Language Log: Where have all the inflections gone?

Harold F. Schiffman haroldfs at ccat.sas.upenn.edu
Tue Dec 2 17:01:25 UTC 2003


Kerim Friedman contributed this article to another list:


http://itre.cis.upenn.edu/~myl/languagelog/archives/000169.html

Where have all the inflections gone?

A bird's eye exercise, if we may. I will address, for non-linguist
readers, inflections , most familiar as the noisome declensional and
conjugational suffixes that bedevil English-speaking learners of,
seemingly, most foreign languages we encounter. For the record,
worldwide inflections can just as easily be prefixes as suffixes.

Based on Latin shedding so much of its inflections in becoming the
Romance languages, and English's being such an inflection-shy sister in
the Germanic family compared to, most strikingly, grand old Icelandic,
linguists are taught that it is "natural" for languages to "molt" as a
matter of course. Some languages stay heavily inflected, like Russian,
while some descendants of the same ancestor just take it all off.

The common consensus is that English's paucity of inflections just
"happened," a mere by-product of the syllable-initial stress tendency
in Germanic, an unremarkable step beyond the denuded reality that
Scandinavian and Dutch hide behind their nostalgic orthographies.

But would linguists find these developments so unremarkable if
linguistic science had happened to develop (I beg your indulgence)
among hunter-gatherers?

I present this as a genuine question: where is the streamlined,
inflection-free North American Native American language? The linguist
is accustomed to attending talks on these languages encountering
bristling paradigms of prefixes and suffixes, indicating the obviative,
the inverse and God knows what else, complete with portmanteau
morphemes (that is, where one prefix or suffix carries two meanings,
such as "me plus him"). Is it just by chance that I have never heard of
a language of this area that has shed most of its inflections and
relies largely on pronouns and free words along the lines of WILL?
Where is the Algonquian "French"?

In the same vein, which Australian language is as inflection-shy as
French or English? Has Australia witnessed the language that happened
to wend its way into streaking about naked, like some Western European
languages have? Or -- where is the Bantu (as opposed to Bantoid)
language like this? After four thousand years, if it is so unremarkable
for phonology and happenstance to shear off a grammar's affixes, then
surely we would not expect that 500 Bantu languages recapitulate the
familiar copious noun classes of this group. Where is the Bantu
"English"?

I ask these questions because my research increasingly suggests to me
that for a language to shed its inflections, rather than consistently
replace or even retain them, is less business as usual than the
unexpected case. From a global perspective, languages appear to usually
do this as the result of widespread acquisition by adults, whose
ossified language organs tend to clear away languages' "junk."

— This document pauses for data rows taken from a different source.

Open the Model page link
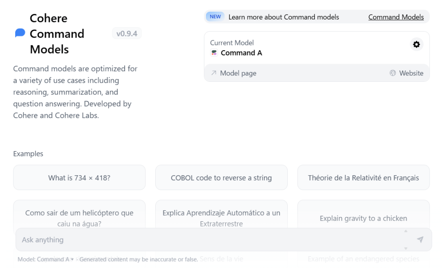The width and height of the screenshot is (443, 268). (238, 73)
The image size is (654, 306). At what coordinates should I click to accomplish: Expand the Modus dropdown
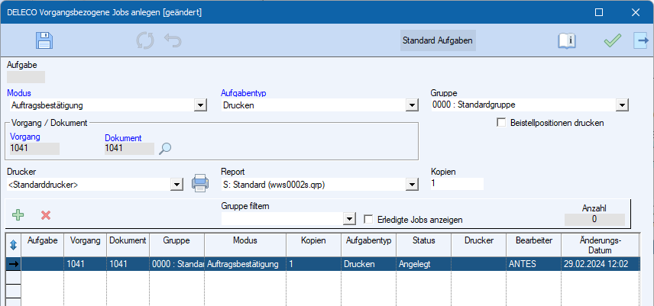click(x=200, y=105)
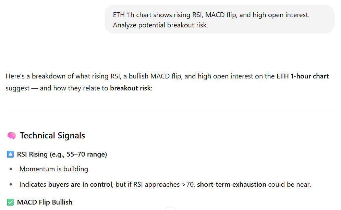The height and width of the screenshot is (210, 341).
Task: Click the 'Here's a breakdown' intro sentence
Action: 167,82
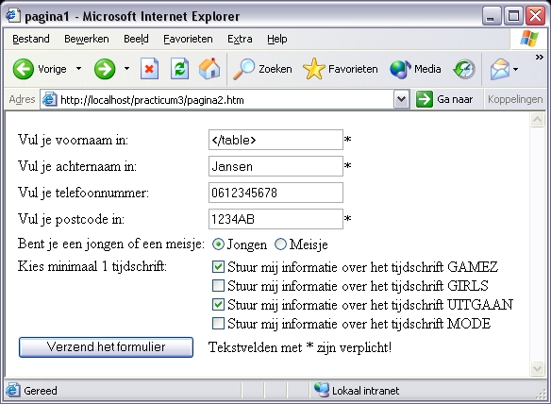Open the Extra menu
Image resolution: width=551 pixels, height=404 pixels.
[x=240, y=39]
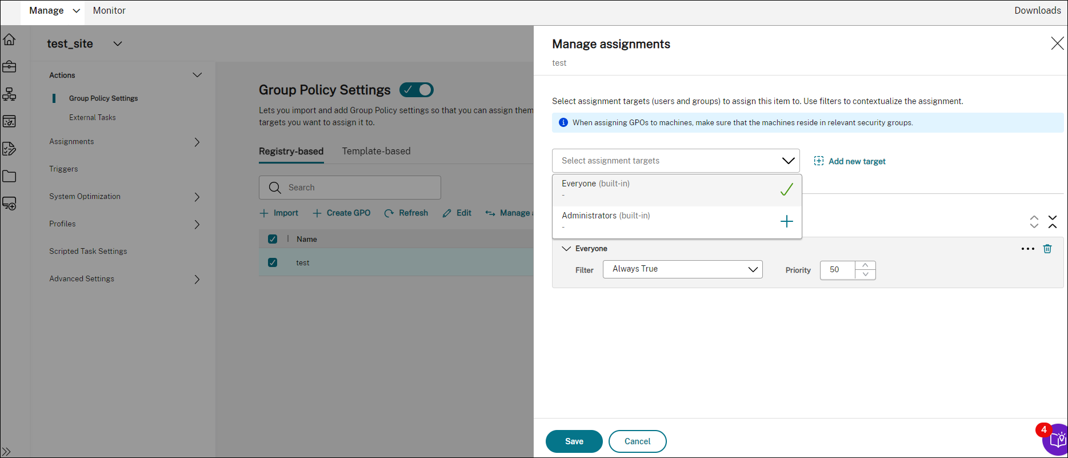The height and width of the screenshot is (458, 1068).
Task: Click the Refresh icon button
Action: point(389,213)
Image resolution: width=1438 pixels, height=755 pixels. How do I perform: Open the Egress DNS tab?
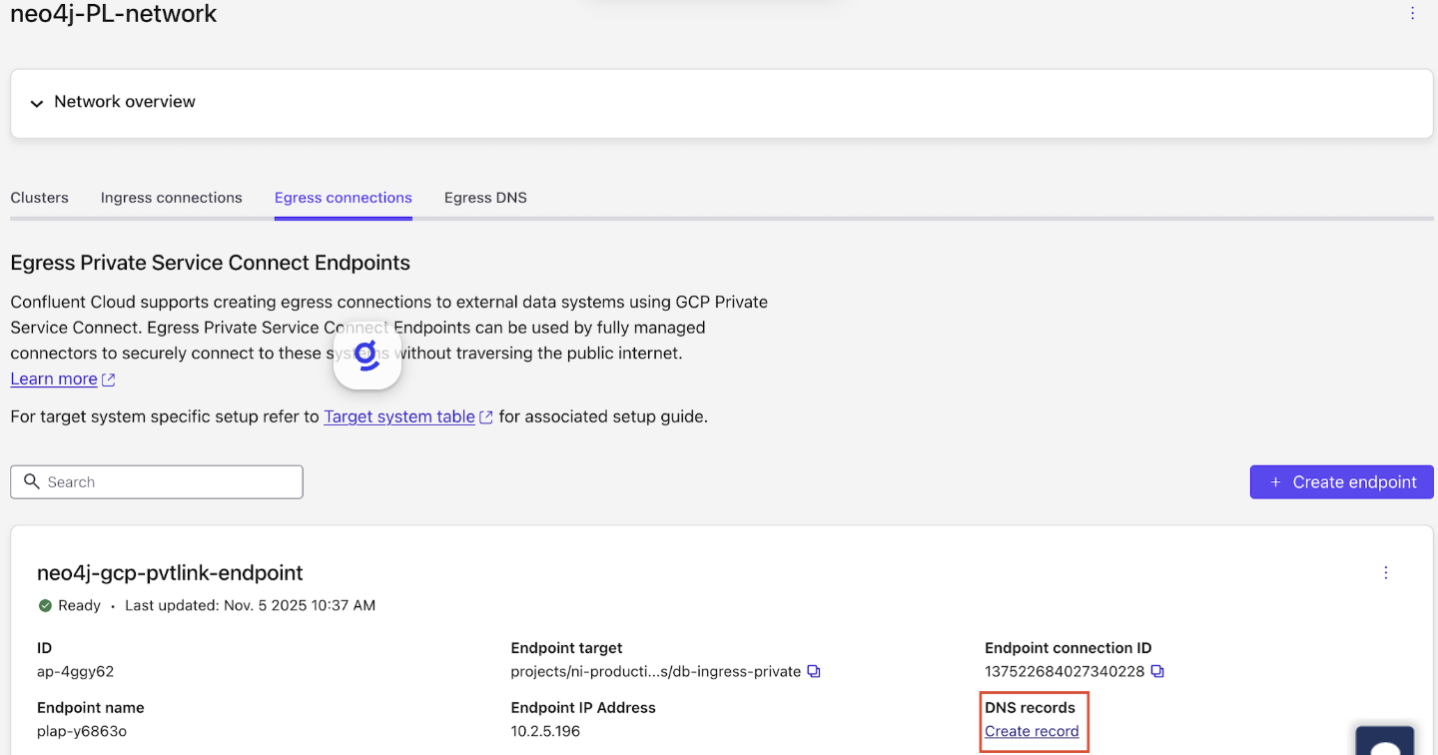click(485, 198)
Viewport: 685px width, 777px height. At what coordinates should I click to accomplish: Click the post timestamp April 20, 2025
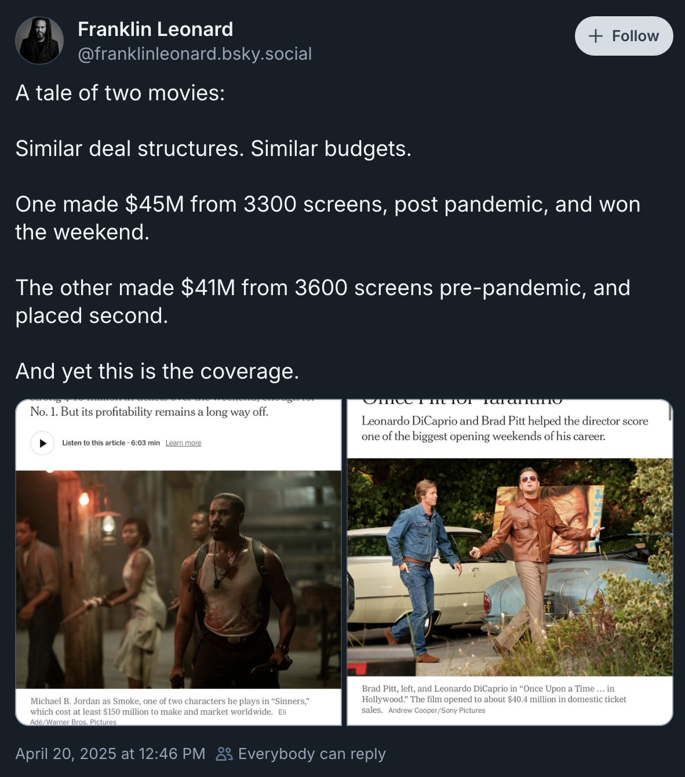tap(110, 754)
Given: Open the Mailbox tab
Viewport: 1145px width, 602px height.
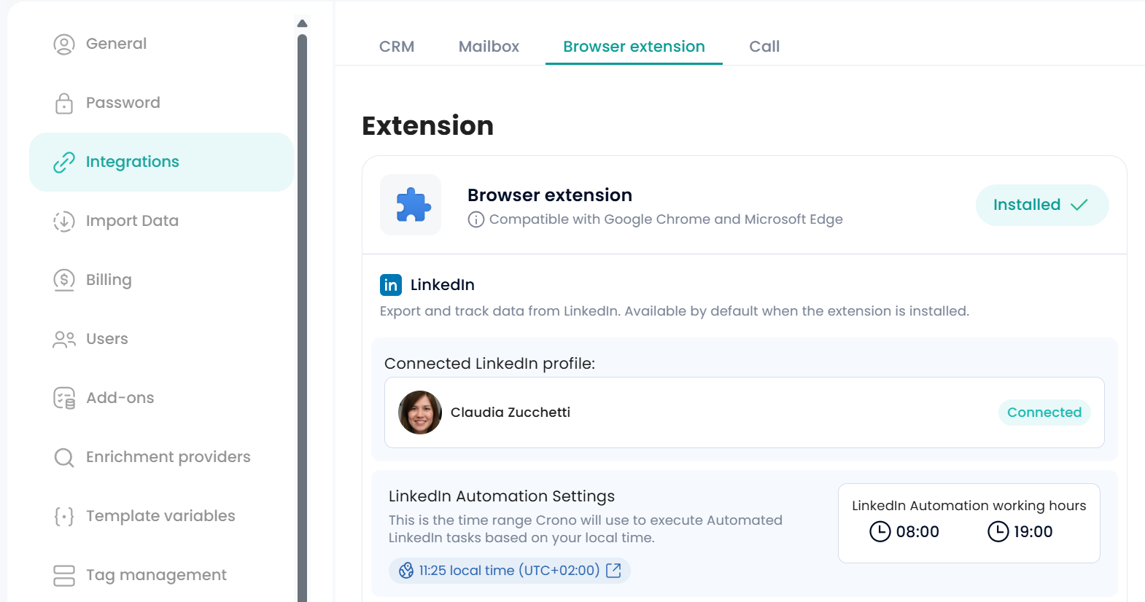Looking at the screenshot, I should [x=489, y=47].
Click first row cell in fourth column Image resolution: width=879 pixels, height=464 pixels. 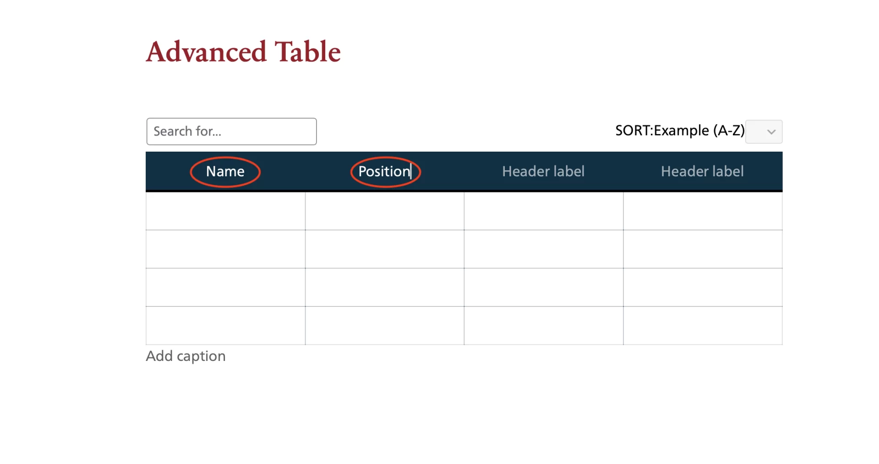coord(703,211)
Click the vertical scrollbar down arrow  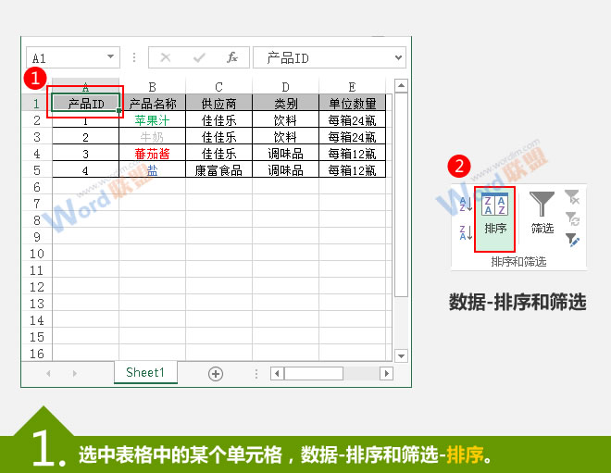(401, 355)
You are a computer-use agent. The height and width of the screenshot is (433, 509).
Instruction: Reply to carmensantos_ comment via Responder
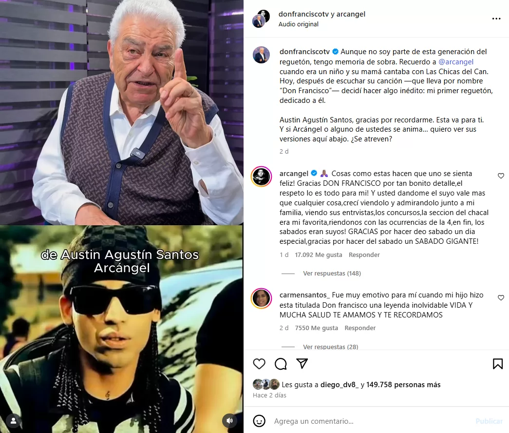360,328
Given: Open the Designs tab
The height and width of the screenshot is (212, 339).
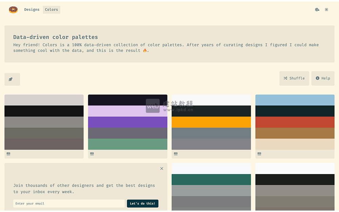Looking at the screenshot, I should (x=32, y=9).
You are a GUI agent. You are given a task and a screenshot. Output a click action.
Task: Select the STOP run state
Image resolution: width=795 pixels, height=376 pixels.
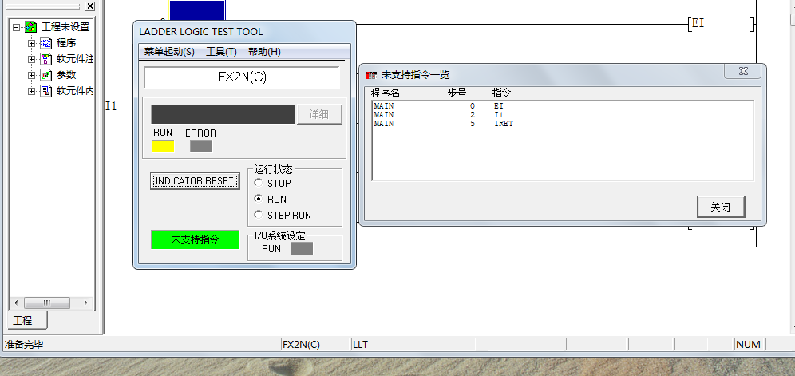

Thus the inflection-shy nature of Romance compared to Latin -- and
Romanian's remnants of case-marking are dishwater compared to Polish,
Greek or Lithuanian -- was due to imperfect renditions of that language
being passed on in the context of invasion and imposition from the
outside. English is the only Indo-European language in Europe with no
gender marking on articles or nouns -- ever notice that? -- because of
Vikings' approximation of Old English starting in the eighth century.
It is presumably no accident that Persian, with its low inflection and
gender-neutral third person pronoun, has been lingua francapar
excellence throughout much of its history.

On-the-ground accounts of these "changes in progress" detailed enough
to engage the sociolinguist are lost to history. But to require that
French and English and Persian "just happened" leaves questions. Where
is the inflection-free Slavic language? Yes, Bulgarian lost the nouns'
declensions, but get a load of the verbs!! Why are the only Semitic
languages that entirely bury the family's triconsonantal verb roots and
their attendant vowel changes and affixations the few born amidst heavy
non-native acquisition, like Juba and Nubi Arabic? Why is it that a
Bantu variety as inflection-wary as English is the brand of Lingala
spoken non-natively as a lingua franca?

The evidence suggests that the post-Neolithic "punctuations" that Bob
Dixon describes in human languages' timelines have often sheared away a
degree of languages' "mess" as they were imposed on adult speakers and
passed down in abbreviated form to succeeding generations. Mandarin's
mysteriously compact four tones would be a similar case, it having been
adopted by Mongol invaders while Cantonese and the rest of the brood
mutated uninterrupted, developing the eight and nine tones typical of
the "card-carrying" Sinitic language.

Isn't it time that structural reduction played as much a part in
theories of language change and contact as mere tradings of grammar?